*** Records for this exercise Section Begins ***
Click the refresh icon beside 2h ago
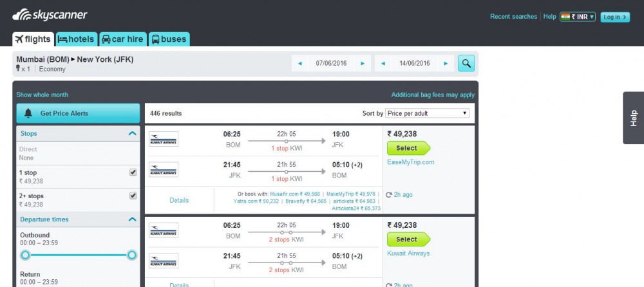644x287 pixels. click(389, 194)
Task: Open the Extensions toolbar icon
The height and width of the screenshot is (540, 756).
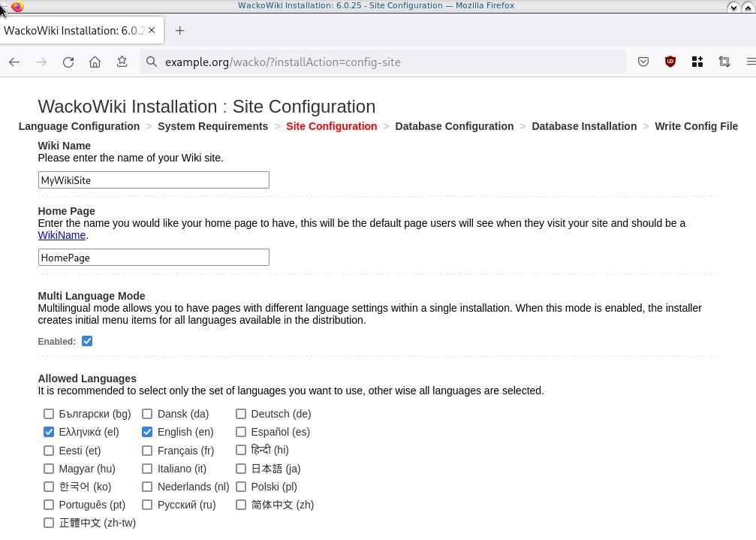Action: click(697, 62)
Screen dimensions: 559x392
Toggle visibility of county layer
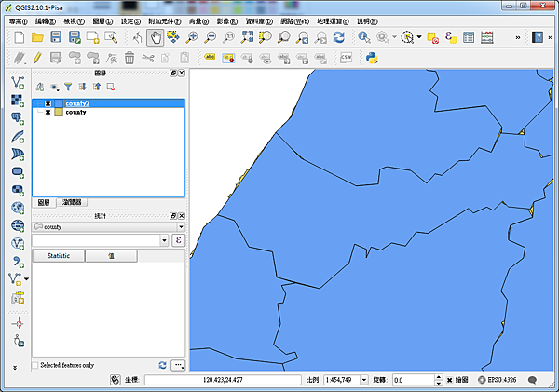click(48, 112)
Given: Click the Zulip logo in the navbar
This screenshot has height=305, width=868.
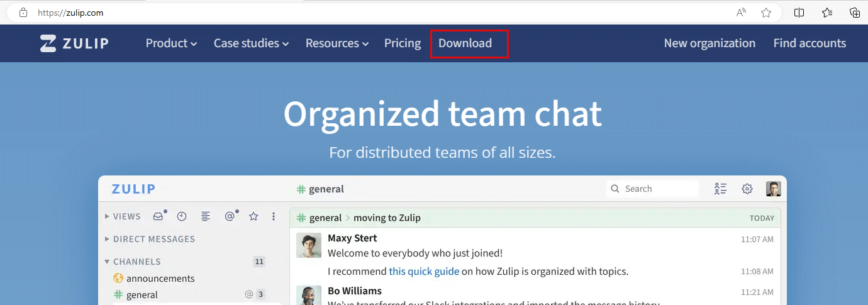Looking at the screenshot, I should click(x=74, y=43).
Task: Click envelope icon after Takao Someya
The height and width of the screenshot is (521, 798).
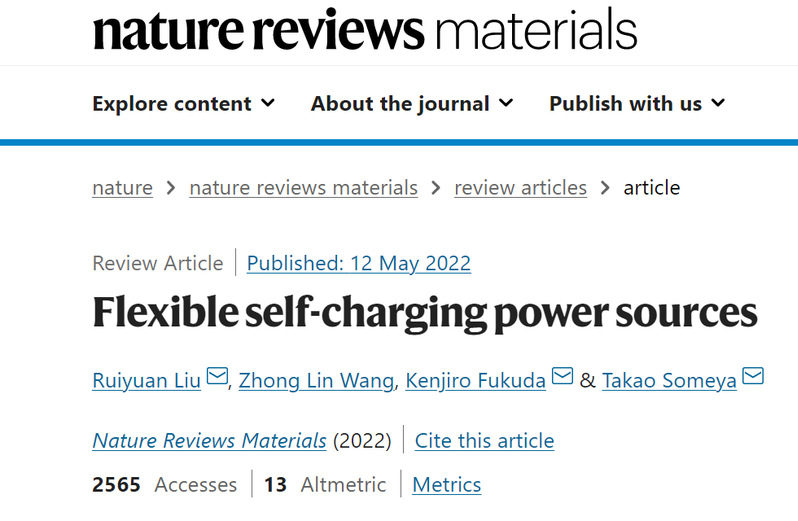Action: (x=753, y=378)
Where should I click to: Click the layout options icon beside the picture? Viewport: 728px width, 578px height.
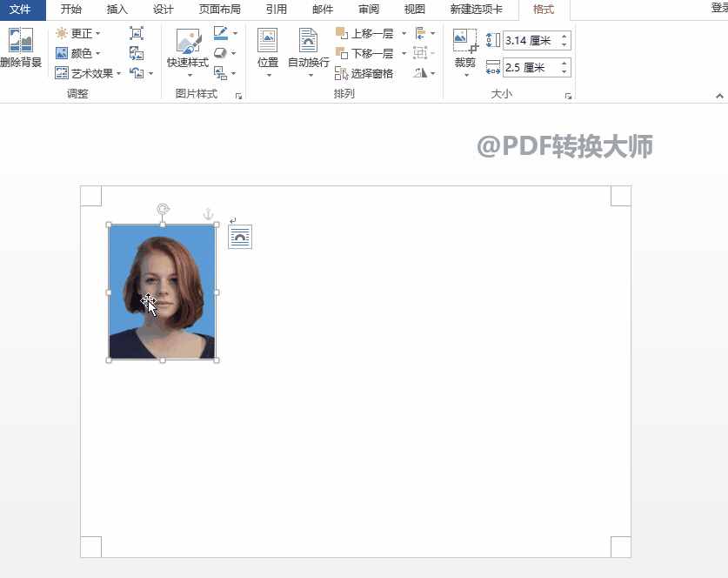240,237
*** Records for this exercise Section Ends ***
*** Records for this exercise Section Begins ***
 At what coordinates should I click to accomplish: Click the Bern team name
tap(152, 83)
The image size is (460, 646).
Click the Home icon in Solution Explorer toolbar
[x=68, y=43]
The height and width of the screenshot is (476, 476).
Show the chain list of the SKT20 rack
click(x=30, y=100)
*** Records for this exercise Section Ends ***
> What to do: Above is the material; set down exactly its lines from the one containing "Click the refresh icon beside 2h ago" down to the one containing "Task: Click envelope icon after Takao Someya", both included, leaving out any pictures.

> Answer space:
Click the refresh icon beside 2h ago
644x287 pixels. click(389, 194)
Task: Open the Extensions toolbar icon
The height and width of the screenshot is (540, 756).
Action: click(697, 62)
Screen dimensions: 559x392
Toggle visibility of county layer
click(48, 112)
Given: Click the Zulip logo in the navbar
This screenshot has height=305, width=868.
Looking at the screenshot, I should click(x=74, y=43).
Task: Click envelope icon after Takao Someya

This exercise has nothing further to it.